Balancing Outrage

(FP’ed 3:49 AM EDT, Friday October 20, 2007

How do you make rage work for you?
– promoted by exmearden
)

Isn’t the title a bit of an oxymoron? I think so. But if that’s true, then we’ve just spent the last 6 years trying to find a way to live out an oxymoron. I wonder if others feel that way.

Here’s a couple of things that kicked off my outrage meter today, but you could probably choose any day in the last 6 years and find multiple events on each one that would serve the purpose.

First of all, there is the general degradation of our personhood and dialogue that happens when our tv “pundits” are engaged in calling a presidential candidate a Vaginal-American. And no, I’m not a “Hillary-supporter.” But that’s not the point. This is an outrage to ALL women.

And secondly, there was the “man-who-would-be-king” smirking about World War III as if it was a joke on all of us. I know we’re all used to this by now, but isn’t that part of the problem? We’ve been hearing this kind of idiocy for 6 years now and, for our own emotional survival, we’ve had to ramp down the reaction.

There are days, when I think that this is all some evil plot to get us so wearied of outrage that the next step towards wherever crazy place they want to take us becomes all the much more easy to go. So in reaction, I want to ramp up the outrage.

And then there are days when I just can’t take it anymore and I need an escape. The outrage feels like its poisioning my soul and I want to crawl into some cynical bubble where I don’t expect anything better. But that is the end of hope, and I worry about going there.

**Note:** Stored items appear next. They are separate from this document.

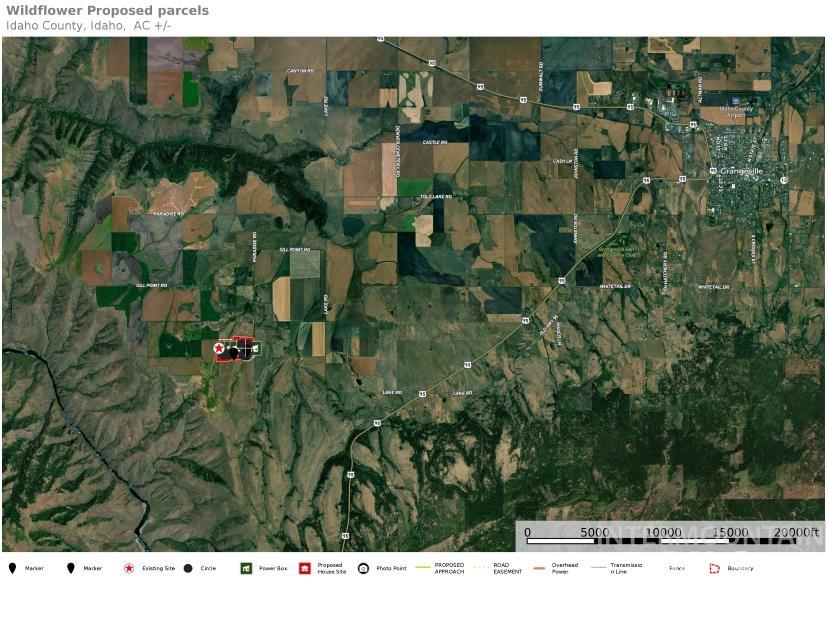
Task: Click the red dashed Boundary legend icon
Action: coord(715,569)
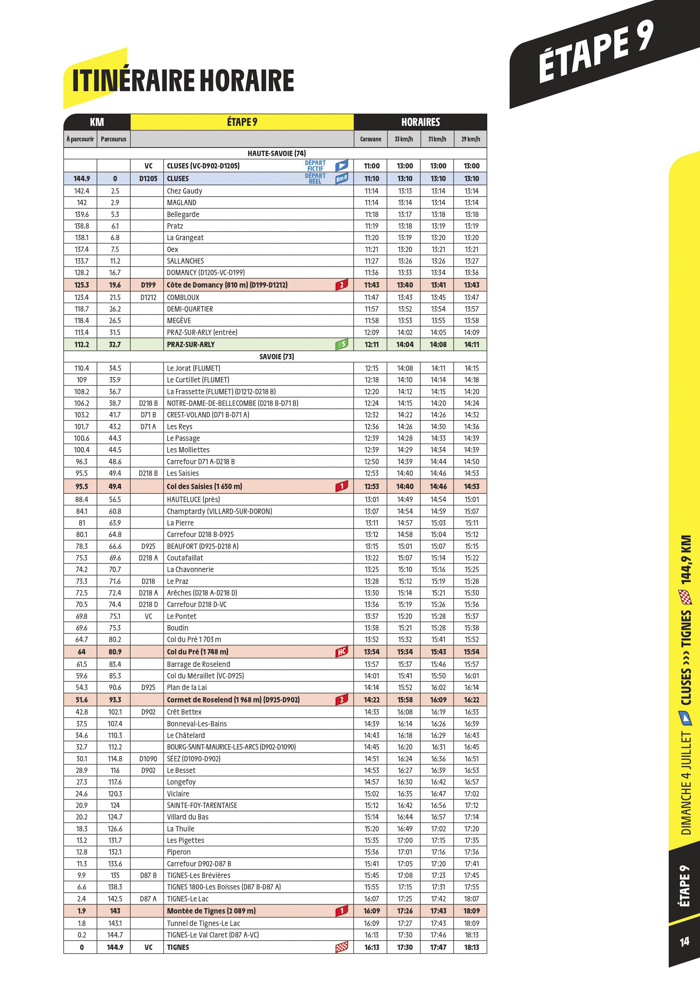
Task: Click the category 1 badge on Col des Saisies
Action: point(340,486)
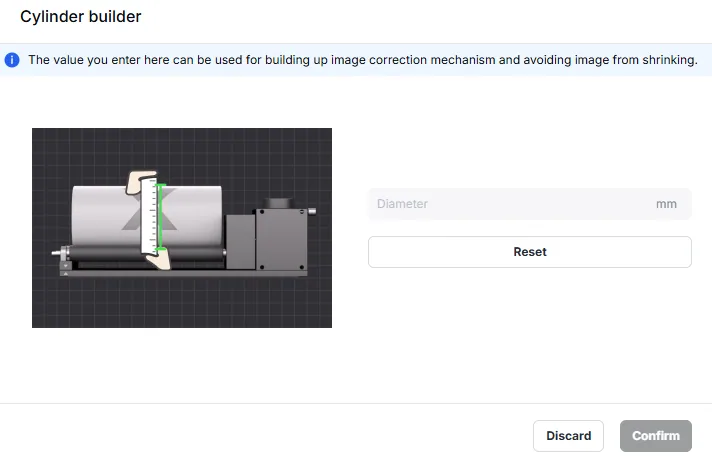
Task: Discard the cylinder builder changes
Action: 568,436
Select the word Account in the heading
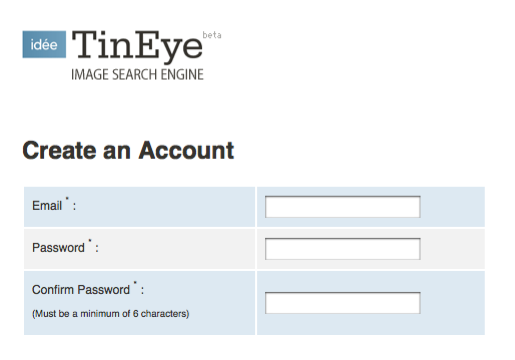 click(186, 150)
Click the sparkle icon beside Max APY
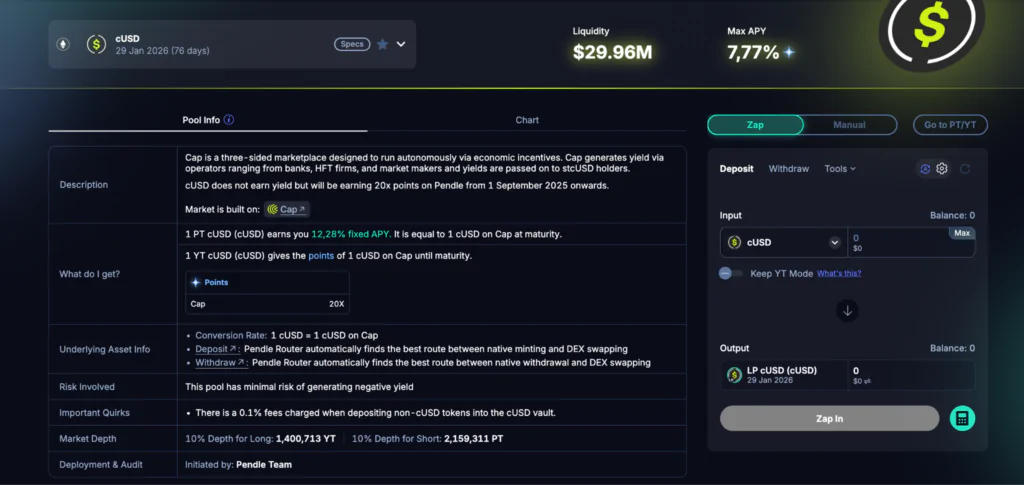This screenshot has width=1024, height=485. pyautogui.click(x=790, y=52)
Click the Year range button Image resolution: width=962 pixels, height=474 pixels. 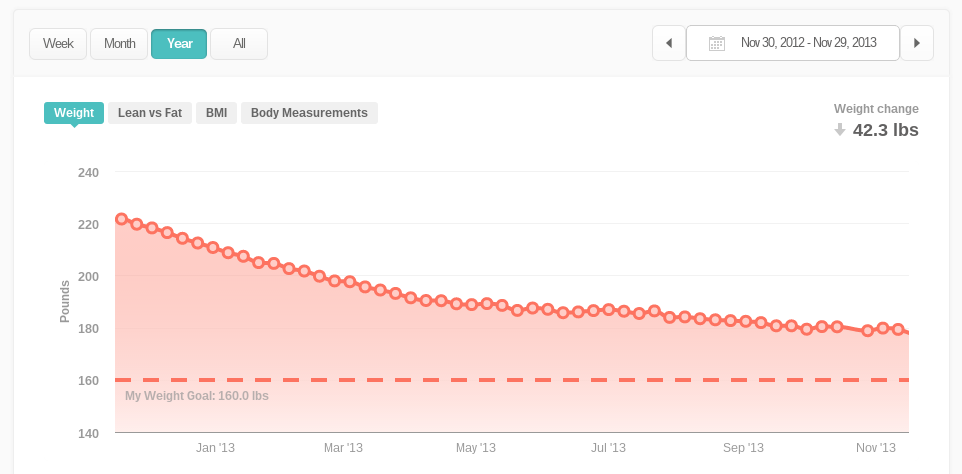pos(179,44)
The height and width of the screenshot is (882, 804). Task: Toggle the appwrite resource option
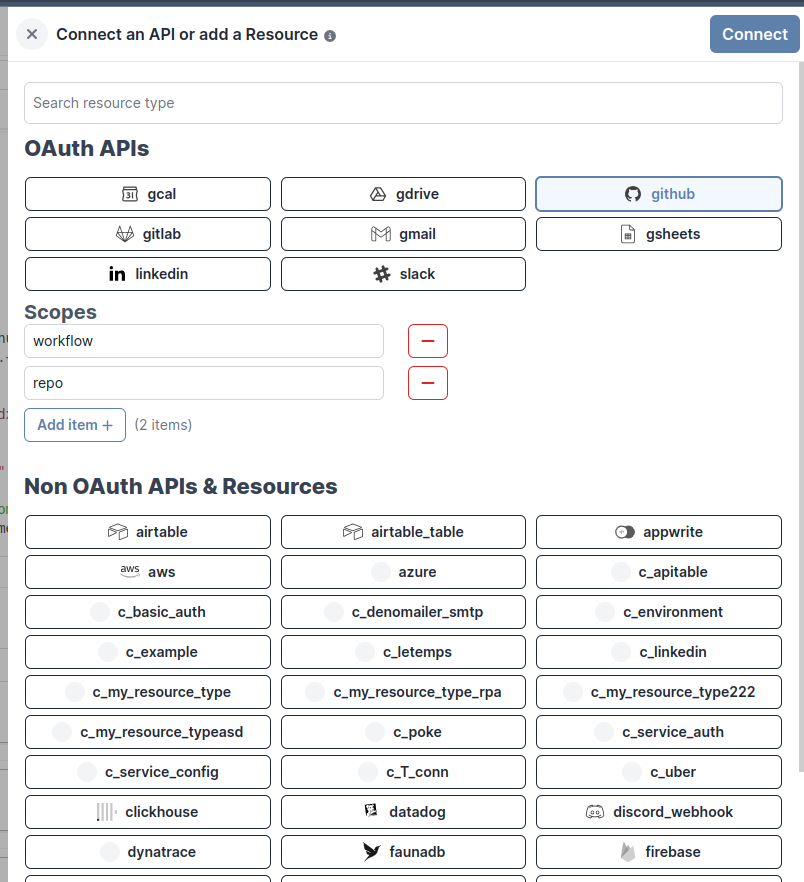tap(658, 532)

I’ve been wondering the last few days how someone like Nelson Mandella kept his hope alive over all those years in prison; being powerless to change things himself while watching his people be degraded and massacred. I don’t know that I understand how he did it, but in reading his biography, I know that he paid attention to those with whom he came in contact daily, including his jailers, and offered his heart to them. Perhaps that is his legacy to us today.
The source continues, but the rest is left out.